On m’a posé plein de questions quand j’ai commencé à masser. “Ça ne te dégoûte pas de toucher des inconnues ?” ou “ça ne te dérange pas de les recevoir chez toi ?”, “t’es sûre que tu tiendras le coup physiquement ?”. Ces inquiétudes n’avaient pas frôlé mon esprit. Pour moi, la question la plus redoutable allait aussi être la plus récurrente : Tu fais quoi dans la vie ?
Masseuse, ça ne me (res)semblait pas assez. En déménageant à Paris et en devenant étudiante, j’avais changé de ville, de milieu, de classe sociale même. En changeant de carrière, c'était mon identité qui allait être bousculée. Et parce que ma formation au drainage lymphatique fut plutôt courte (comparée aux cinq années d’études que je venais de conclure), ce n’était pas assez. Assez quoi vous vous demandez ? Et bien, intelligent, valorisant, cool ? Un mélange de tout ça. En tous cas, ce n’était pas suffisant pour que je me sente validée socialement. Il va s’en dire que personne ne m’a fait ressentir un fragment de tout ça, hein. Ceci est la petite histoire que je me suis honteusement racontée, bien nichée entre mes peurs et mon immaturité.
La situation se présentait le plus fréquemment lors de ces fêtes où vous ne connaissez qu’une personne. Ou pire, celles ou vous n’avez pas croisé les invités depuis plusieurs années. Et toi, tu fais quoi maintenant ? Au tout début, j’ai voulu la jouer fine. J’argumentais sur la bêtise d’une question si large, qui n’attend pourtant comme réponse qu’un intitulé de poste. Évidemment, ça rendait ma profession intrigante, puisque je ne l’avais pas révélée, et ce n’était pas si finement joué.
Après ça, je nuançais. “Je suis journaliste culture…”, et je glissais, “oh et je suis formée au drainage lymphatique depuis peu”. Pratique : j’entretenais mon égo avec un métier qui sonnait mieux à mon goût, sans totalement trahir la réalité de mon quotidien, ni prononcer le mot “masseuse”. Moins pratique : les gros yeux de la personne en face, qui n’avait jamais entendu parler de lymphe, et que je finissais par bassiner avec ma vulgarisation du système lymphatique.

**À faire:**
1. Répondez à ces questions sur l'extrait consacré au métier de masseuse :
(a) Combien d'années d'études l'autrice venait-elle de conclure ?
(b) Lors de quelles fêtes la question se présentait-elle le plus fréquemment ?
(c) Quel métier l'autrice annonçait-elle d'abord en se présentant ?
2. D'après l'extrait consacré au métier de masseuse, pourquoi la première réaction de l'autrice à la question sur son métier n'était-elle « pas si finement jouée » ? Répondez en une à trois phrases.
3. Poursuivez l'extrait consacré au métier de masseuse à partir de sa dernière phrase.

**Jeu de données:**
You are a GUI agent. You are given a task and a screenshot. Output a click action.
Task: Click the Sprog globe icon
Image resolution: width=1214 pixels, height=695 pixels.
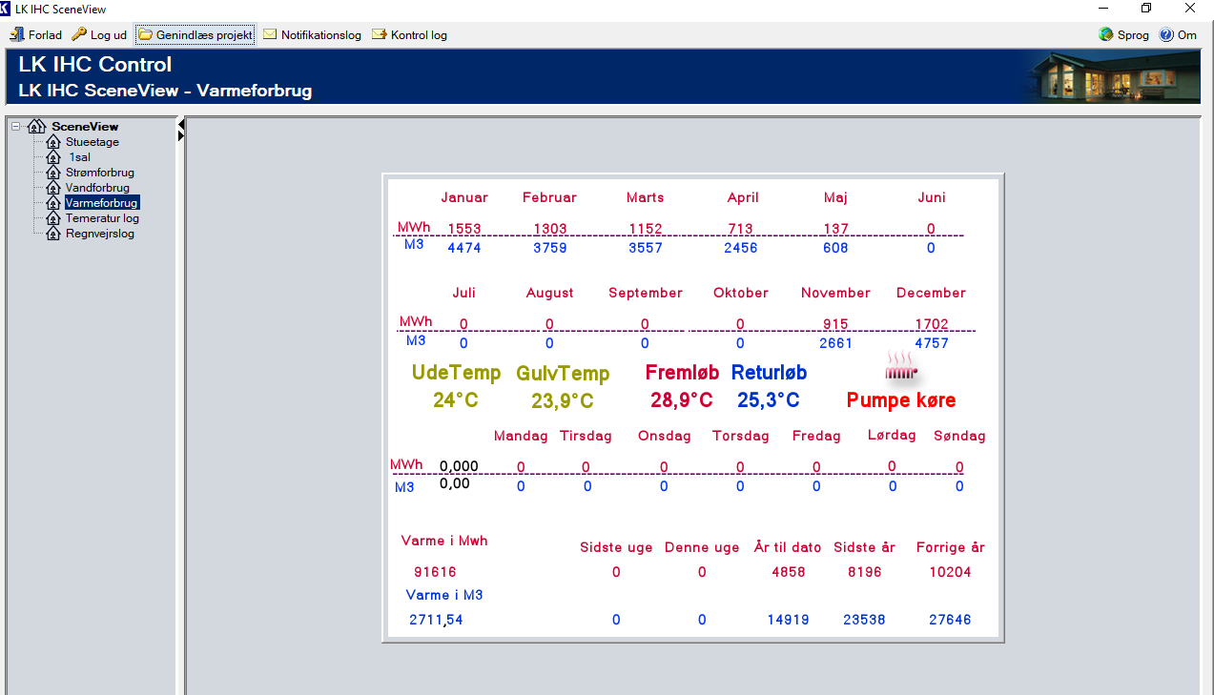coord(1106,35)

**Réponses:**
1.
(a) Cinq années.
(b) Lors des fêtes où l'on ne connaît qu'une personne.
(c) Journaliste culture.

2. En critiquant la question au lieu d'y répondre, l'autrice ne révélait pas sa profession. Celle-ci devenait donc intrigante, ce qui attirait l'attention sur ce qu'elle voulait cacher.

3.
Assez vite, c’est devenu absurde de me présenter comme journaliste tant les piges étaient une partie infime de mon travail. J’ai pris mon courage à deux mains, et, j’ai fini par dire la vérité. Que je le veuille ou non, je n’avais pas seulement changé de profession. J’avais évolué et mon quotidien, mon ambition et mes envies aussi. Il était donc temps de l’assumer, et de réapprendre à me présenter.
Et, ça a été. Ou presque.
Il y a deux sortes de réactions quand on s’annonce masseuse. La première est chouette : mon interlocuteur.trice s’enthousiasme d’entendre parler d’un job si “concret”, et pose tout un tas de questions qui ont souvent le mérite de nous mener à une vraie conversation.
Quant à l’autre réaction, elle a failli me faire adopter une nouvelle ruse face au tu-fais-quoi-dans-la-vie. Laquelle ? Directement inspirée d’une de mes meilleures amies qui le fait dès qu’elle en a l’occasion, il suffit de s’inventer un job et de tenir son rôle aussi longtemps que possible. En plus du potentiel comique, ça m’évitait de devoir répondre aux hommes qui spontanément, lorsqu’ils apprennent que je suis masseuse, me réclament un massage. Il faudrait que je fasse des stat’, mais je dirais qu’au moins un mec sur cinq me fait le coup. Et non, jamais encore une femme n’a osé.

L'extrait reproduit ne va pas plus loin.